Senior Site Reliability Engineer / Database Reliability Engineer (NoSQL Database Team)
About the Team
The NoSQL Database Team is responsible for building, operating, and continuously improving highly available, mission-critical distributed NoSQL database services. The team focuses on reliability, scalability, performance, operational excellence, and observability while supporting enterprise-scale production workloads.
Job Summary
We are seeking an experienced Senior Site Reliability Engineer / Database Reliability Engineer to join our NoSQL Database team. This role is responsible for ensuring the reliability, availability, and performance of large-scale distributed database systems.
The ideal candidate has deep expertise in distributed systems, networking, operating systems, production troubleshooting, and root cause analysis, with a passion for improving operational excellence through automation, monitoring, and observability.
Key Responsibilities
- Operate, maintain, and improve mission-critical, large-scale distributed NoSQL database services.
- Troubleshoot complex production issues involving distributed systems, networking, operating systems, and database infrastructure.

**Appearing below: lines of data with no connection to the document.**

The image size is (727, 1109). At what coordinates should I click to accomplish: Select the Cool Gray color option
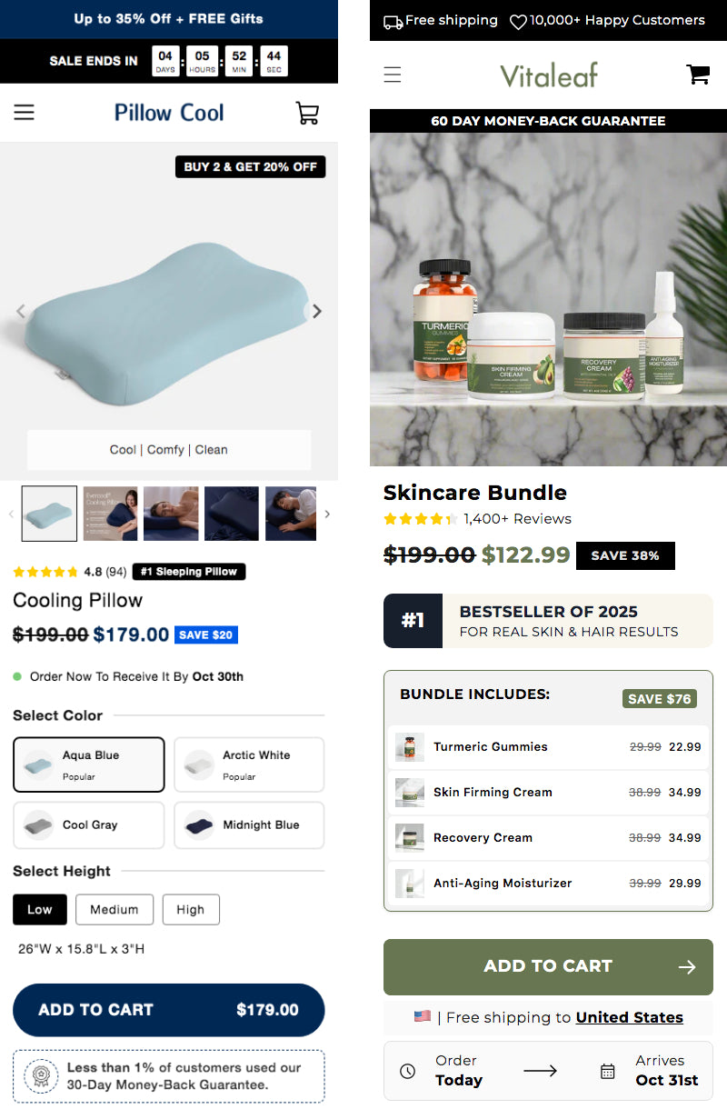(x=89, y=825)
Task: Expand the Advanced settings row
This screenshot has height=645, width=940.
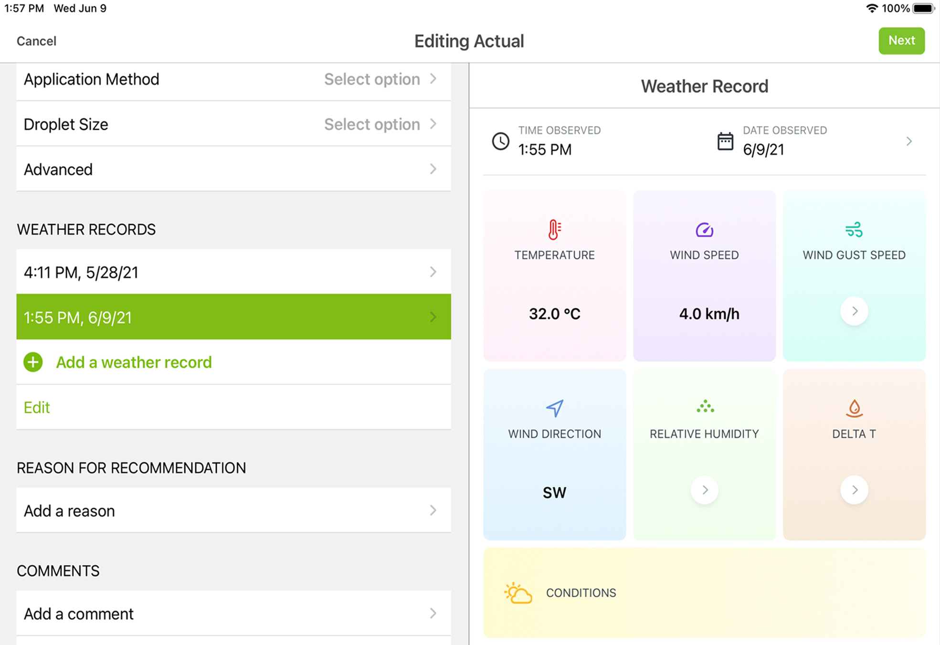Action: coord(233,169)
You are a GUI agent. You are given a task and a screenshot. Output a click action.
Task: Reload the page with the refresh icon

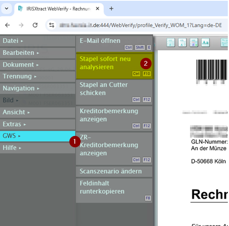point(35,25)
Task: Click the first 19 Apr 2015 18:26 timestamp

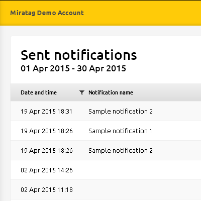Action: (47, 131)
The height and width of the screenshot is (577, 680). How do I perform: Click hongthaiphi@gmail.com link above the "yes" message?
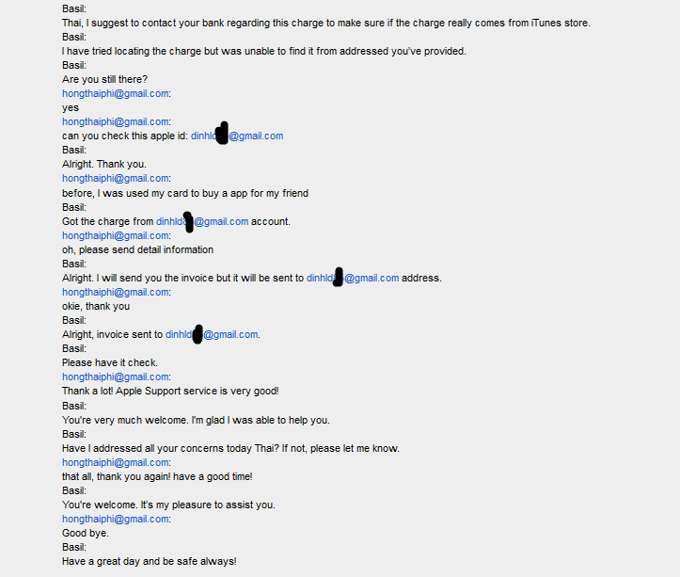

- Perform detailed root cause analysis (RCA) for production incidents and drive preventive improvements.
- Design, implement, and continuously enhance monitoring, alerting, dashboards, and operational metrics to improve service health and availability.
- Collaborate with software engineering, infrastructure, and platform teams to improve reliability, scalability, and performance.
- Identify recurring operational issues and implement long-term reliability improvements through automation and engineering best practices.
- Participate in production support, incident response, and on-call rotations as required.
- Contribute to operational documentation, runbooks, and post-incident reviews to improve operational readiness.
Required Qualifications
- Minimum 8 years of experience supporting mission-critical, large-scale production systems.
- Hands-on experience working with complex distributed systems.
- Strong expertise in troubleshooting networking and Linux/Unix operating system issues.
- Proven experience conducting root cause analysis (RCA) for complex production incidents.
- Demonstrated ability to identify, implement, and improve monitoring, alerting, and operational metrics.
- Experience supporting or operating distributed NoSQL database platforms or similar large-scale data infrastructure.
- Strong analytical, troubleshooting, and problem-solving skills.
- Excellent communication and cross-functional collaboration skills.
Preferred Qualifications
- Experience with distributed NoSQL databases such as Cassandra, MongoDB, Couchbase, ScyllaDB, HBase, or DynamoDB.
- Experience with cloud platforms such as Oracle Cloud Infrastructure (OCI), AWS, Azure, or Google Cloud Platform (GCP).
- Experience with monitoring and observability tools such as Prometheus, Grafana, Datadog, Splunk, or OpenTelemetry.
- Experience with Kubernetes, containers, and cloud-native infrastructure.
- Proficiency in scripting or automation using Python, Bash, or similar languages.
- Familiarity with Site Reliability Engineering (SRE) principles, automation, and incident management practices.